Thread: [Libmesh-devel] High-order elements, Stokes solvers

Brought to you by: benkirk, jwpeterson, roystgnr

libmesh-devel

[Libmesh-devel] High-order elements, Stokes solvers

From: Jed B. <je...@59...> - 2009-05-31 17:52:33

Attachments: signature.asc

I'm using libmesh to provide a reference implementation of Q_2 elements
for Poisson, and Q_2-Q_1 for Stokes. If possible, I would also like to
compare with third-order elements, but HIERARCHIC appears to produce
insanely ill-conditioned matrices. For example,

./ex4-opt -d 3 -n 4 -f HIERARCHIC -o THIRD -ksp_monitor -ksp_converged_reason -pc_type lu -pc_factor_mat_solver_package superlu

does not converge. All of petsc, umfpack, mumps, and spooles are
unsuccessful as well.

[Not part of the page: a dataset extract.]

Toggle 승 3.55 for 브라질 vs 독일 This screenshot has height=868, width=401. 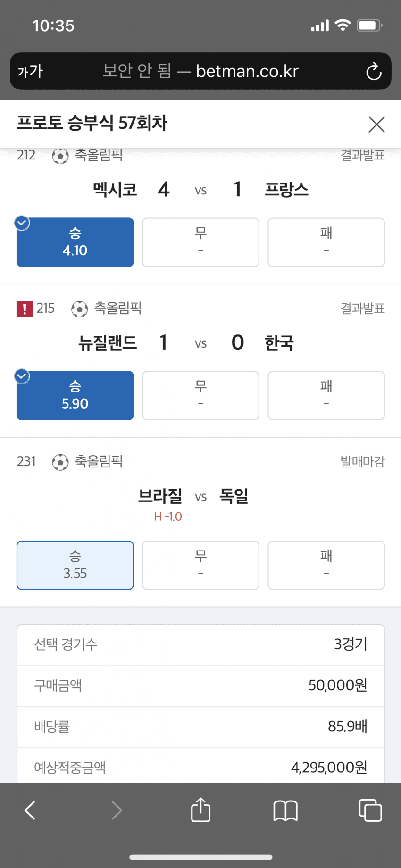point(75,565)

Apparently there is no third-order Lagrange
implementation so perhaps I'm out of luck here.

For the Stokes solver, I modified ex11 for 3D, but no Schur complement
preconditioners are available (I could plug it into the new
factorization version of PCFieldSplit, but don't have time at the
moment). Since BoomerAMG [1] and ML fail when naively given indefinite
matrices, the libmesh Stokes implementation isn't really getting a fair
shake (I probably just won't include it). I know some people on this
list solve (Navier-)Stokes, so I'm curious if anyone has an
algorithmically scalable implementation they'd like to compare.

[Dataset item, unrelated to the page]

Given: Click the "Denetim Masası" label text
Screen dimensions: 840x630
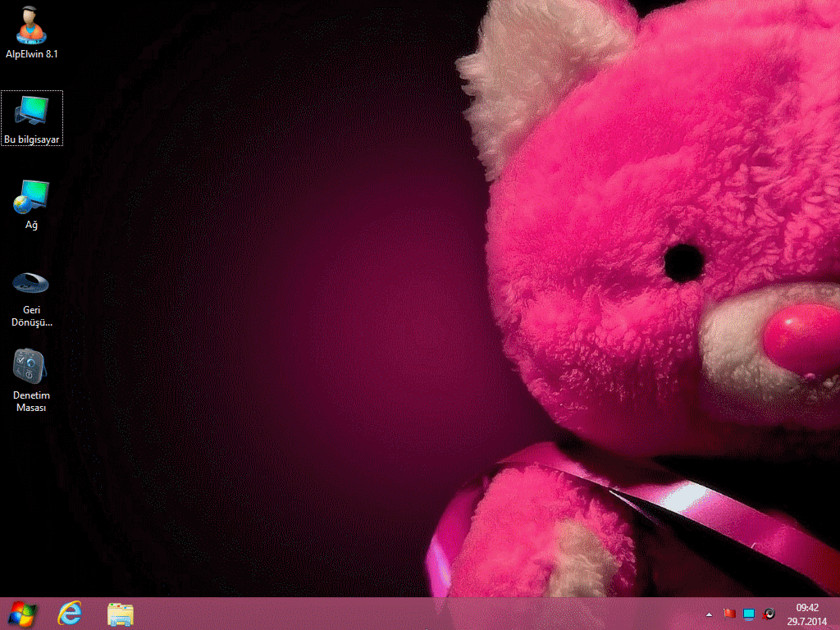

[1] BoomerAMG does a great job of handling the penalty boundary
conditions so the residual initially drops by a large factor and then
stagnates (watch with -ksp_monitor_true_residual) on a nontrivial
problem size.

Heads up on a change in petsc-dev: The arguments to MatGetSubMatrix used
to reflect implementation details for MPIAIJ/MPIBAIJ and was
fundamentally unscalable (though fine for the sizes we've seen so far).
We decided to drop the 'csize' argument and take a parallel index set
for 'iscol' (instead of the serial gathered one used through 3.0.0).
The current implementations still do the gather so there is still a
scalability issue when taking submatrices with number of columns similar
to single-node memory, but at least the interface is now scalable (I
take submatrices of MatShell so this is good). Speak up if you run into
this issue, it can be made scalable but it's not a high priority at the
moment.

It looks like PetscMatrix::_get_submatrix() will work correctly in
parallel if you drop the csize argument (PETSC_DECIDE in your current
source). The arguments become the rows and columns desired in the
*local* part of the new submatrix. (Yes, the local part can contain
rows and columns that were formerly remote.)

Jed

Re: [Libmesh-devel] High-order elements, Stokes solvers

From: John P. <jwp...@gm...> - 2009-05-31 21:49:40

On Sun, May 31, 2009 at 12:52 PM, Jed Brown <je...@59...> wrote:
>
> I'm using libmesh to provide a reference implementation of Q_2 elements
> for Poisson, and Q_2-Q_1 for Stokes.  If possible, I would also like to
> compare with third-order elements, but HIERARCHIC appears to produce
> insanely ill-conditioned matrices.  For example,
>
> ./ex4-opt -d 3 -n 4 -f HIERARCHIC -o THIRD -ksp_monitor -ksp_converged_reason -pc_type lu -pc_factor_mat_solver_package superlu
>
> does not converge.  All of petsc, umfpack, mumps, and spooles are
> unsuccessful as well.  Apparently there is no third-order Lagrange
> implementation so perhaps I'm out of luck here.
>
>
> For the Stokes solver, I modified ex11 for 3D, but no Schur complement
> preconditioners are available (I could plug it into the new
> factorization version of PCFieldSplit, but don't have time at the
> moment).  Since BoomerAMG [1] and ML fail when naively given indefinite
> matrices, the libmesh Stokes implementation isn't really getting a fair
> shake (I probably just won't include it).  I know some people on this
> list solve (Navier-)Stokes, so I'm curious if anyone has an
> algorithmically scalable implementation they'd like to compare.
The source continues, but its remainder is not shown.